*PASSAGE FOR REVIEW*

□ □ □ □ □

This joint authorship means each AI application is designed with clear boundaries. Early on, we demarcate which tasks the agent can handle autonomously and which require human judgment or input. 

Before release, every tool goes through a structured testing protocol and must be approved by the editorial or quality team that owns that client project. Only then does it reach end users.

Why this method works: When domain experts co-design with engineers, agents reflect the actual shape of the work they’re meant to support. That alignment produces AI tools that fit naturally into day-to-day content creation, amplifying human creators’ unique skills.

8. Integrate AI with your daily work tools

Problem: Many AI projects fail because the tools live in isolation.

When AI sits outside the systems people actually use, floating in a separate dashboard or external app, it becomes another disconnected experiment. Users have to copy-paste data in and out, switch contexts, or work around missing integrations. Eventually, they stop using it.

What we do: We bring AI to where people already work.

Pepper’s AI tools are deeply embedded in Pepper Docs, our native document editor, and tied directly to our operations backend. This means creators don’t have to learn a new workflow or export files between systems. They create and refine content within a single familiar workspace, with AI assistance at their fingertips.

Pepper’s AI Writing Assistant meets creators where they already work
Image 8: Product Integration

Why this method works: Adoption depends on proximity. Making AI a seamless part of everyday tools and workflows, so that outputs flow directly into production systems, gives your apps their best shot at keeping users on board.

9. Iterate fast!

Problem: Slow feedback loops kill many promising AI projects.

No AI battle plan survives the first bullet. Because LLMs are so sensitive to context and inputs, a model’s behaviour can shift dramatically across real-world use scenarios. You can’t predict every edge case in advance – no matter how much testing you do. That’s why every AI app needs constant, hands-on tuning based on how users actually work with it.

□ □ □ □ □

*ACTIONS TO TAKE*
1 > Please extract from the passage on AI tools the part that opens with the words containing "When AI sits" and closes with "at their fingertips.".
2 > In the passage on AI tools, list the things users have to do when AI sits outside the systems they actually use.
3 > Carry on the passage on AI tools from its last sentence.

[Collected data]

□ □ □ □ □

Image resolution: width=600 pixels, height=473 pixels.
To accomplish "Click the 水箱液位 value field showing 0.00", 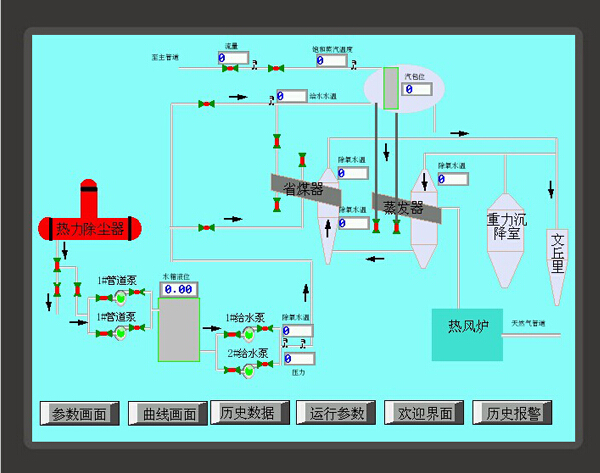I will (x=178, y=289).
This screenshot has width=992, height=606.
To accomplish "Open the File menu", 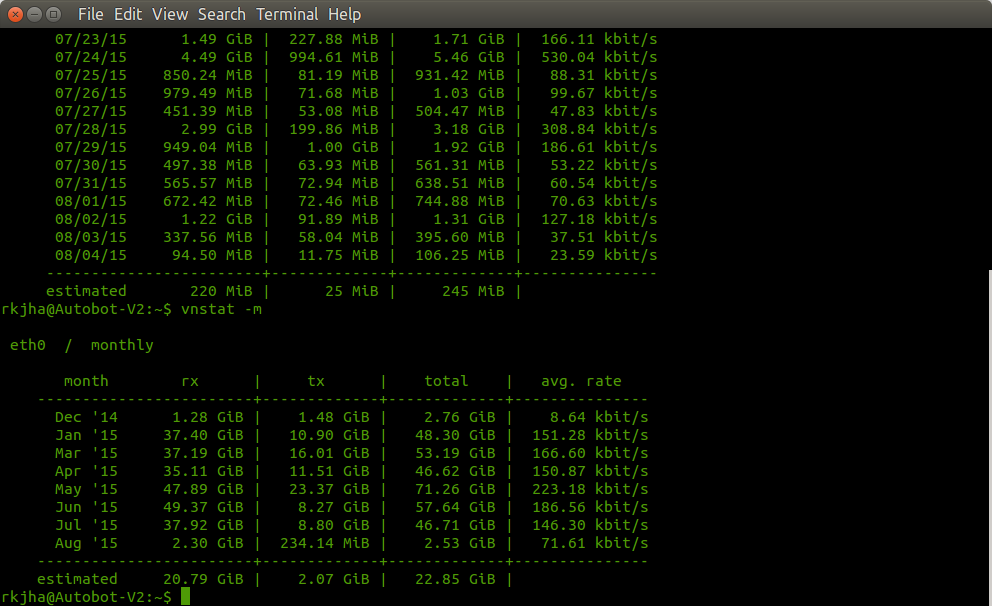I will pos(90,14).
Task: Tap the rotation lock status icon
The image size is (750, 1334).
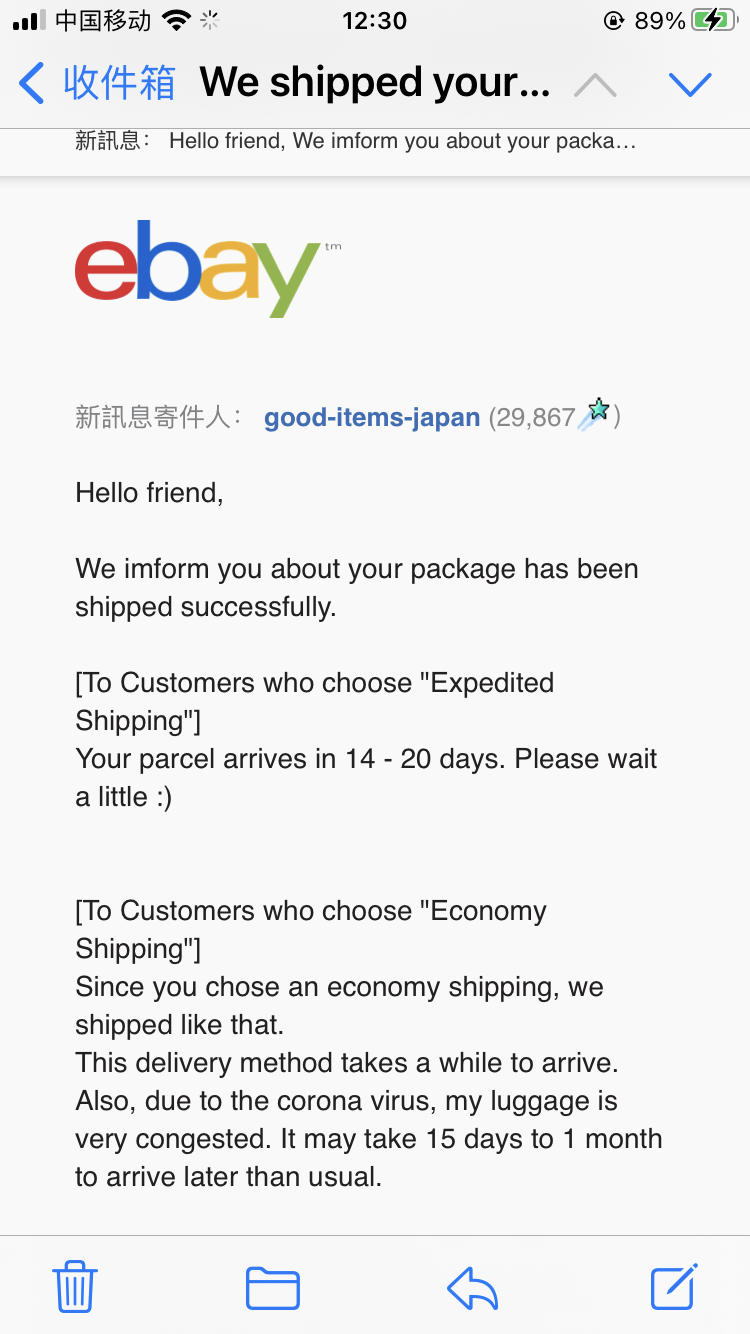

□ □ □ □ □

*ANSWERS BELOW*
1 >
When AI sits outside the systems people actually use, floating in a separate dashboard or external app, it becomes another disconnected experiment. Users have to copy-paste data in and out, switch contexts, or work around missing integrations. Eventually, they stop using it.

What we do: We bring AI to where people already work.

Pepper’s AI tools are deeply embedded in Pepper Docs, our native document editor, and tied directly to our operations backend. This means creators don’t have to learn a new workflow or export files between systems. They create and refine content within a single familiar workspace, with AI assistance at their fingertips.

2 >
- Copy-paste data in and out
- Switch contexts
- Work around missing integrations

3 >
Without rapid iteration cycles, friction points become deal-breakers. Users start building their own workarounds or drop the tool entirely when it stops saving them time. 

What we do: Pepper’s dedicated AI team keeps iteration tight and fast.

Pepper’s AI team monitors app usage daily and rolls out fixes or improvements within a few days of user feedback. 

A built-in AI feedback feature lets users flag problematic outputs right where they occur. Each flag triggers a backend alert, giving our team clear visibility into what failed, why, and under what conditions. 

This feedback loop keeps our AI tools alive and evolving in real time, instead of becoming static projects that rapidly age out.

Users can flag individual outputs directly in Pepper’s AI Assistant, to feed rapid iterations
Image 9: Iterative AI Feedback

Why this method works: Because AI behaviour changes fast, iteration speed on AI apps is everything. Continuous feedback and quick updates keep tools aligned with real workflows and prevent user frustration, turning each app run into a live test.

Closing: what good content agent design looks like

We built Nymbus and our operational model around a simple proposition: you don’t fix LLM brittleness with a fancier prompt. You fix it with stronger systems. 

Specialised agent clusters, hybrid programmatic/stochastic workflows, rigorous context and prompt engineering, automated content review systems, solid ground-truthing, numerous human checkpoints, co-design with domain experts, tight product integration, and rapid feedback-based iteration have driven dependable AI outcomes for Pepper at scale. Those practices let our agents move out of pilots and into everyday content work.

Pepper’s AI-first content and editorial experts, and the tooling they operate, have turned agentic AI from a risk into a repeatable capability. We now drive some of Pepper’s biggest projects using multi-stage, multi-agent, human-in-the-loop workflows that handle our most complex client briefs and use cases. 

If you’re planning agentic content systems, here are our top three takeaways: start with a well-defined scope, keep context management tight, and let AI work in tandem with deterministic logic and human talent.